» Stated problem: Pick out each line of the records that contains the word "screenshot" and copy those lines.

» Data entries:
** start **

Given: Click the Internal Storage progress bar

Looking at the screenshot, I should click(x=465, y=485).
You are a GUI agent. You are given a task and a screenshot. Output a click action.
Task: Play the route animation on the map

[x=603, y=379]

** end **

» Exercise response:
Looking at the screenshot, I should click(x=465, y=485).
You are a GUI agent. You are given a task and a screenshot. Output a click action.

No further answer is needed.